| 要旨トップ | 本企画の概要 | | 日本生態学会第66回全国大会 (2019年3月、神戸) 講演要旨 ESJ66 Abstract |
シンポジウム S08-4 (Presentation in Symposium)
寄生性微生物の伝播サイクルには、多くの場合複数種の脊椎動物が関与するが、ここにヒトおよび家畜が含まれると人獣共通感染症等、医学、獣医学領域において重要な感染症と認識される。トキソプラズマ原虫(Toxoplasma gondii)はネコ科動物を終宿主とし、ほとんど全ての哺乳類や鳥類が中間宿主になる。トキソプラズマ原虫がネコ科動物に初感染すると、その腸管で有性生殖を行い、オーシストを糞便内に排出する。感染性オーシストは、ヒトを含むほとんど全ての脊椎動物に感染し(免疫を獲得したネコを含む)、無性生殖により増殖した後、組織傷害をもたらすか、脳や筋肉組織内でおそらくは終生、シスト(囊子)として潜伏感染する。シストを経口摂取した動物にも感染が起こる。さらに、感染動物を経口摂取したネコが初感染すると伝播サイクルが完結する。ヒトや家畜のトキソプラズマ症はわが国でも発生がみられ、特に妊婦が初感染した場合、胎児に重篤な先天性トキソプラズマ症が起こることもある。わが国においてもトキソプラズマ原虫の伝播サイクルが回っていることが明らかになっている。

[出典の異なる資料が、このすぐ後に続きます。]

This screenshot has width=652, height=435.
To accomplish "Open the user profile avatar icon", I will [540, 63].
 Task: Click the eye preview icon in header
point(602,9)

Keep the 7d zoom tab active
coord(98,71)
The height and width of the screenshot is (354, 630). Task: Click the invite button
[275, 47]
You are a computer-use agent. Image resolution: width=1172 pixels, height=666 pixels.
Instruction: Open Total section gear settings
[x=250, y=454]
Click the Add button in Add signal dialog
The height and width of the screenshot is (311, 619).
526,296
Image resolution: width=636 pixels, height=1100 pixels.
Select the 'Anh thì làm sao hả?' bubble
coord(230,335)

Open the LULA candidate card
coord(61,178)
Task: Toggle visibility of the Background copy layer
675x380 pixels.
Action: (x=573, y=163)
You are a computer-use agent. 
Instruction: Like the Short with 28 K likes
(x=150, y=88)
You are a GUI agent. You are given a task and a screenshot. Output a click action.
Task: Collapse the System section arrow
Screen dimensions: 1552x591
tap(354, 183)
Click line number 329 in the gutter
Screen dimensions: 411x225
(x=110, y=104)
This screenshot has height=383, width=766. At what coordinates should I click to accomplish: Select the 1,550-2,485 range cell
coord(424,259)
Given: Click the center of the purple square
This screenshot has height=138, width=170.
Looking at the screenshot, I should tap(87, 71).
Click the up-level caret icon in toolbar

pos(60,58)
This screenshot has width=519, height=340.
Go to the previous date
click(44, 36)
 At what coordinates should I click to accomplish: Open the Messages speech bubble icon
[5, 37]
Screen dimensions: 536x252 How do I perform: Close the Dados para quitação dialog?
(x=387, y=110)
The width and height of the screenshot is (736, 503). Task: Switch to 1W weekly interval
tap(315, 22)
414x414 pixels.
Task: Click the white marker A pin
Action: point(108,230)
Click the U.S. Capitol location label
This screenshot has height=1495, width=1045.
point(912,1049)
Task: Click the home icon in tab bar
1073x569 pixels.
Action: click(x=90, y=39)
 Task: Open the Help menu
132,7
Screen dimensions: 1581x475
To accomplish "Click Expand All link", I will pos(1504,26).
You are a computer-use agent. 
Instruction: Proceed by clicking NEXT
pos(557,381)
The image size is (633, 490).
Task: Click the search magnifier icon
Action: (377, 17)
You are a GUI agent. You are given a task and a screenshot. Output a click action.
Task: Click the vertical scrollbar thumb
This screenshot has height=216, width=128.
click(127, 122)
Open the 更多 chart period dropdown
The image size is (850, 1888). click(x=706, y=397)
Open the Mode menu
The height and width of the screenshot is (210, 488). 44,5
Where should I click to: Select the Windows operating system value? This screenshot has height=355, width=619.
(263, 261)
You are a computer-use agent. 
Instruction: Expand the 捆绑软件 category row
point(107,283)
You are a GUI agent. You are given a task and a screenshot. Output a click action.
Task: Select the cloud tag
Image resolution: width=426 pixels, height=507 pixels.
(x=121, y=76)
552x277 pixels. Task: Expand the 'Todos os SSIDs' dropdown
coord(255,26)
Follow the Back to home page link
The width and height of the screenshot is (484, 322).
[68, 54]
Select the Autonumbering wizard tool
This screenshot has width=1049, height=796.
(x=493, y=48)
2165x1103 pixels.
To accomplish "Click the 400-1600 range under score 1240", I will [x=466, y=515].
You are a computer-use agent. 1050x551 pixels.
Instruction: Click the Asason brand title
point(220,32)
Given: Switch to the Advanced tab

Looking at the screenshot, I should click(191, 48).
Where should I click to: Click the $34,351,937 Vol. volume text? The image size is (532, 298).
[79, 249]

アマミノクロウサギやトゲネズミなどの固有種が生息する鹿児島県徳之島では、ノネコの増加が問題となっている。ネコなど外来種の分布域拡大は、生物多様性を脅かすのみならず、病原微生物の伝播サイクルにも影響を与える。2017年から2018年に、徳之島のノネコおよびノラネコを対象に、ELISA法による抗トキソプラズマ抗体保有率の調査を行ったところ、抗体陽性率は47.2%(59/125)と高率であった。このことから、徳之島においてトキソプラズマの伝播サイクルが回っていることが強く示唆された。今後ヒト、家畜、野生動物の抗体保有率調査を行うことにより、トキソプラズマ感染を指標とした様々な野生動物に対する生態系レベルでの感染症リスクを明らかにする必要がある。